BEGIN Given passage

BBC sources say some aspects of Lawson's version of events are 'critically wrong'.

Ellis — who is paid between £190,000 and £220,000 and whose only previous brush with controversy came when BBC expense claims were published revealing that he once ran up a £500 drinks tab at an awards do at the licence-payers' expense — refused to comment.

Refelecting on the process, Lawson tells me: 'I'm sure I could be stubborn and argumentative. But the people who I disagreed with [in the Front Row office] were not always 'a day at the beach' themselves.

'The problem for me was that the BBC HR unit briefly introduced a rule that, if someone thought they were being 'bullied', then they were. Under this system, a complainant was automatically declared a 'victim' and unchallenged anecdote was treated as 'evidence'.'

He sees this as unacceptable and one-sided. 'I don't think anyone can survive a process where people can complain anonymously about how you might have offended them and are simply believed. All I've ever wanted is a chance to know what specifically I supposedly did, and then respond.'

Though not a man inclined to conspiracy theories, Lawson wonders if his role in the Jimmy Savile affair contributed to his sacking. In 2013, he'd given evidence to Dame Janet Smith's inquiry into the scandal of the paedophile BBC DJ, telling how he'd witnessed a sexual assault by Savile and reported it to managers, only for his complaint to be ignored.

He now believes this made him 'an object of hostility and suspicion to some radio managers'.

As to the 'bullying' evidence against Lawson, that remains largely a mystery. I can find only two people who have publicly accused him of bullying. One is Jon Wilson, who greeted news of Lawson's departure in May 2014 by declaring on Twitter: 'At last the BBC does something to tackle its bullying presenters. Hurray for the sacking of Mark Lawson!'

Dr Wilson, a historian at King's College, London, has been a Labour councillor and a convenor of an organisation called London Socialist Historians.

END Given passage
BEGIN Extracted entries

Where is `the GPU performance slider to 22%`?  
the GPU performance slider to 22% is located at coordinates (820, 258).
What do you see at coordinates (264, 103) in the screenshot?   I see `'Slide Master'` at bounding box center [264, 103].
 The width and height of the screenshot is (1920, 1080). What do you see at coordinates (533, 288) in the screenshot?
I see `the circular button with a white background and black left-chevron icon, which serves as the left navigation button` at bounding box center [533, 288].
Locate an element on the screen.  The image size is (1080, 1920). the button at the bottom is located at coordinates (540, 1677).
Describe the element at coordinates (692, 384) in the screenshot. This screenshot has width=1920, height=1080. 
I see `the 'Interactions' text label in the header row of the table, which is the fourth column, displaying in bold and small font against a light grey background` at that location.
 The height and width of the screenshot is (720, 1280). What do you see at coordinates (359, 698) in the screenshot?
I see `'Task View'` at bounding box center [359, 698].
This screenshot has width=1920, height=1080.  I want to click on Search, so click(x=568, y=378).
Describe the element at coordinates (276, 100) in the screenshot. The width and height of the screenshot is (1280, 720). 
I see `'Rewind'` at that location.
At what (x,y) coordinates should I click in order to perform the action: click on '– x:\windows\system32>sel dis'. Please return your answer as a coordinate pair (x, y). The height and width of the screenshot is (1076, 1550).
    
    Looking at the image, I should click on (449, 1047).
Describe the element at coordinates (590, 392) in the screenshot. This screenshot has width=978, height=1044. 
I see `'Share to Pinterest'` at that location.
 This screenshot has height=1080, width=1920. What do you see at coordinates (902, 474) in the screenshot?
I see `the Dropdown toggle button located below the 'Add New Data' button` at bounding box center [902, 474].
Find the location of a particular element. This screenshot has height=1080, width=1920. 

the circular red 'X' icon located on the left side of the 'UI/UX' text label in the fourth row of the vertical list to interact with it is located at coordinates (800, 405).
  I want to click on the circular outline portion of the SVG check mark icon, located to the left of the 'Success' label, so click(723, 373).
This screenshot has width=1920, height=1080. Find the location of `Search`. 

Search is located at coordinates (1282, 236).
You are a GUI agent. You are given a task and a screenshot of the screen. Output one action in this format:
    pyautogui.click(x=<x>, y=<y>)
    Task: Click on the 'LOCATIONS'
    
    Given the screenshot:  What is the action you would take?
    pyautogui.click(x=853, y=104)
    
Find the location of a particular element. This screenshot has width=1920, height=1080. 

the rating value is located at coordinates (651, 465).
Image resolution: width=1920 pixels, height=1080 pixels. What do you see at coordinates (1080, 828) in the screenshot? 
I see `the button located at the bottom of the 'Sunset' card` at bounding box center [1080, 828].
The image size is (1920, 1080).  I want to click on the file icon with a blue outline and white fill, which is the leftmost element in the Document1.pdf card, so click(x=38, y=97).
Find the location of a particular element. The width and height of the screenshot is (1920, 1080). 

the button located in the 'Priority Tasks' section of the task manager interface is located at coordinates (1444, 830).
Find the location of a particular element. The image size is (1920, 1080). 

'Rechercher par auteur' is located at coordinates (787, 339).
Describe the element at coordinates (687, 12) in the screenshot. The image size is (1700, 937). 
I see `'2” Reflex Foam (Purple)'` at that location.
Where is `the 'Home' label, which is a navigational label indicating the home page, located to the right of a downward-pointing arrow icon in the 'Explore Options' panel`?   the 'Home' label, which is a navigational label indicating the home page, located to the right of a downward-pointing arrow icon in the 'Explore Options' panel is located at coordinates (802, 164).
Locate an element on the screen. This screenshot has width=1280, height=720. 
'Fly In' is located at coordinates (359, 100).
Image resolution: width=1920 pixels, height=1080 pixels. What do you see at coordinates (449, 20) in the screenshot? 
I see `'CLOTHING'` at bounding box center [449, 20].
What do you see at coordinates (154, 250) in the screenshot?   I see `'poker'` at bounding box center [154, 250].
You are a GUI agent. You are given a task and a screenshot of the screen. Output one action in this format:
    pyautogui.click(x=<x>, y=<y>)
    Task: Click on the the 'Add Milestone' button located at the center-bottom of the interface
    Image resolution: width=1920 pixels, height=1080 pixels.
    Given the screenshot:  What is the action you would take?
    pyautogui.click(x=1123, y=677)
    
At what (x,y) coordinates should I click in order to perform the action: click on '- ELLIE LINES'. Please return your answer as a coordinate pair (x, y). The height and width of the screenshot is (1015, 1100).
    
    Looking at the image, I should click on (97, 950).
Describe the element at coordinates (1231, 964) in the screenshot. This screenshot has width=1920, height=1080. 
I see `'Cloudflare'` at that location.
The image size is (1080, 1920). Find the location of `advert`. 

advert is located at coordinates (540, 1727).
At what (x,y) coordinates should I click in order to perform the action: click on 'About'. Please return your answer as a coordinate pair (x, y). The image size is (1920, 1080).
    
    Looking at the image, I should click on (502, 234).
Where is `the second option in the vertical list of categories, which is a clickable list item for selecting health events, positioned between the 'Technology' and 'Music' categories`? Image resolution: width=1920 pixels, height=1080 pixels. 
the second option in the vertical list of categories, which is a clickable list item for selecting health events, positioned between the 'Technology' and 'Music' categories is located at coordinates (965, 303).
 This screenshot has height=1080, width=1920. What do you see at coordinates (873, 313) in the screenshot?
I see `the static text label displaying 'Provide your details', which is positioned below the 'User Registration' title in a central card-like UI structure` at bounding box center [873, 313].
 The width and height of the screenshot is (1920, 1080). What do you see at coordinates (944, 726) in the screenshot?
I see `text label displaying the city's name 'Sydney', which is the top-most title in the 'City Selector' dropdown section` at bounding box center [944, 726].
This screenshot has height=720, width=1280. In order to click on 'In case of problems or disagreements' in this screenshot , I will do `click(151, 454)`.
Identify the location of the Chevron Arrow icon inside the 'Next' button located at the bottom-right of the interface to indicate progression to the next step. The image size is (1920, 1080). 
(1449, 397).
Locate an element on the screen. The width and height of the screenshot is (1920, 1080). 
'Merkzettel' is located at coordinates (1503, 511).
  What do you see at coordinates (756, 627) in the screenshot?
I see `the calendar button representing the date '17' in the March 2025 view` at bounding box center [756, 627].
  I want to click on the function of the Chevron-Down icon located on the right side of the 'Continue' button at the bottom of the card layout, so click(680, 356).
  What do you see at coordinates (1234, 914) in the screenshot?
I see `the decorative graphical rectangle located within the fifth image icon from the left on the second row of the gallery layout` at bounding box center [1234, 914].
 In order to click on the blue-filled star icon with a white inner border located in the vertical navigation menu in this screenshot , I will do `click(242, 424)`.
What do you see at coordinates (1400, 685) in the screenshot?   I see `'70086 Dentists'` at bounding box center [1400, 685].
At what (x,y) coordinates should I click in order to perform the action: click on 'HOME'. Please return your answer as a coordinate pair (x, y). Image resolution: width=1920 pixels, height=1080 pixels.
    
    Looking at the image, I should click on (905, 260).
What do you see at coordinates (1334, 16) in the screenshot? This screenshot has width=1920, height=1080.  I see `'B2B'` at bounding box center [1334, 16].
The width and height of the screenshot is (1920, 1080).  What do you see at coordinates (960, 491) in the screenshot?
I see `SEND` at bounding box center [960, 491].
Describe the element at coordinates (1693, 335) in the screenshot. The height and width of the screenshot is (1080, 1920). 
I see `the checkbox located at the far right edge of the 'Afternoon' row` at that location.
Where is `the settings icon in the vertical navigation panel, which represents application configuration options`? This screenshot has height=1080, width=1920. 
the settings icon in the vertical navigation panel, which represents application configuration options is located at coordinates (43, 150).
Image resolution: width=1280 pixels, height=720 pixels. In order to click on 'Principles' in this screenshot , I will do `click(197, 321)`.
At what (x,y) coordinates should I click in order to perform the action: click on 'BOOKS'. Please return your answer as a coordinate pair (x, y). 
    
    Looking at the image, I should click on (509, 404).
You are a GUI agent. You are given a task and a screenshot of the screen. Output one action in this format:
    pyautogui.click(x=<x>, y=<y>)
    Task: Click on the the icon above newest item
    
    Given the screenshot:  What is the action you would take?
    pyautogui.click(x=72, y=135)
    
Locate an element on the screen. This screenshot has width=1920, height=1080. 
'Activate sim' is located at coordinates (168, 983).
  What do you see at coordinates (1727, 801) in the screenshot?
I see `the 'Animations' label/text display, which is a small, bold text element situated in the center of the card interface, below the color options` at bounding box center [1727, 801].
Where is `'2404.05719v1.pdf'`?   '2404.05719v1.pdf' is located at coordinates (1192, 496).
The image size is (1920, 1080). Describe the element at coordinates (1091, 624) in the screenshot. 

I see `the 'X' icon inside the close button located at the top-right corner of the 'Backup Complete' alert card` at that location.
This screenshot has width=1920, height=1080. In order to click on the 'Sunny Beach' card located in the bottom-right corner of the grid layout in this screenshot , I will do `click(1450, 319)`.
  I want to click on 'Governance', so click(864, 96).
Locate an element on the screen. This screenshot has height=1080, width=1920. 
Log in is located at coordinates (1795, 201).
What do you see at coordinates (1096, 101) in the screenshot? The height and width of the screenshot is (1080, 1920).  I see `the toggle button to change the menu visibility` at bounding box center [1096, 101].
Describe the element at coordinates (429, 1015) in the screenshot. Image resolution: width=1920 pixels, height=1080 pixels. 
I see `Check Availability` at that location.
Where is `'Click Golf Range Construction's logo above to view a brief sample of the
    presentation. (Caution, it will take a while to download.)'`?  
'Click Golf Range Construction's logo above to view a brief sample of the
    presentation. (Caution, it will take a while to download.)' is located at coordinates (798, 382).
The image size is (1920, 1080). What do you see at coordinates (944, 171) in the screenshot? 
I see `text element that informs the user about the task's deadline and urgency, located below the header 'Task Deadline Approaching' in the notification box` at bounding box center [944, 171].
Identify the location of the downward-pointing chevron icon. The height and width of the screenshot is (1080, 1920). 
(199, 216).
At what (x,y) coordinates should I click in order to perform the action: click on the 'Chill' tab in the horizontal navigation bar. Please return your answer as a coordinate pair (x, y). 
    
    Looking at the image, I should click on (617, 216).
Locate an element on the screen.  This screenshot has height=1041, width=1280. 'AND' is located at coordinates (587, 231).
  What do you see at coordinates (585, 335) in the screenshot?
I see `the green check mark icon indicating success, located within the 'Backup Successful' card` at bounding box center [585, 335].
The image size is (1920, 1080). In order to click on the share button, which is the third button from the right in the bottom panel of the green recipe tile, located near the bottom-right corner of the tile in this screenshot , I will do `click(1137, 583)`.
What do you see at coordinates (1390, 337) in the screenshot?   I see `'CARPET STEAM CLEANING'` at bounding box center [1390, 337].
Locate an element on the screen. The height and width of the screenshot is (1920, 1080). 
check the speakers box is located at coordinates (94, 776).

END Extracted entries

#### Things to do:
[A] Can you copy word for word everything from "Refelecting on the" down to "the beach' themselves." in the article on Mark Lawson and the BBC?
[B] What comes next in the article on Mark Lawson's departure from the BBC? Write the continuation, starting after its final sentence.

#### Per-task answers:
[A]
Refelecting on the process, Lawson tells me: 'I'm sure I could be stubborn and argumentative. But the people who I disagreed with [in the Front Row office] were not always 'a day at the beach' themselves.

[B]
More importantly, he is the husband of Elaine Lester, who works as a producer on Front Row (though has never worked with Lawson).

Does she have evidence that Mark Lawson is a bully? 'My views are not those of Dr Jon Wilson, who has many BBC contacts prior to and independent of his relationship with me, and his views are his own,' Lester tells me, adding that she 'cannot recall' ever having spoken with Lawson.

Also, there is a radio producer called Bob Dickinson, who once worked on Front Row and also used Twitter this week to state 'Lawson and his producer buddies' had 'used bullying tactics' and 'made my life hell'. He failed to respond to our request to elaborate.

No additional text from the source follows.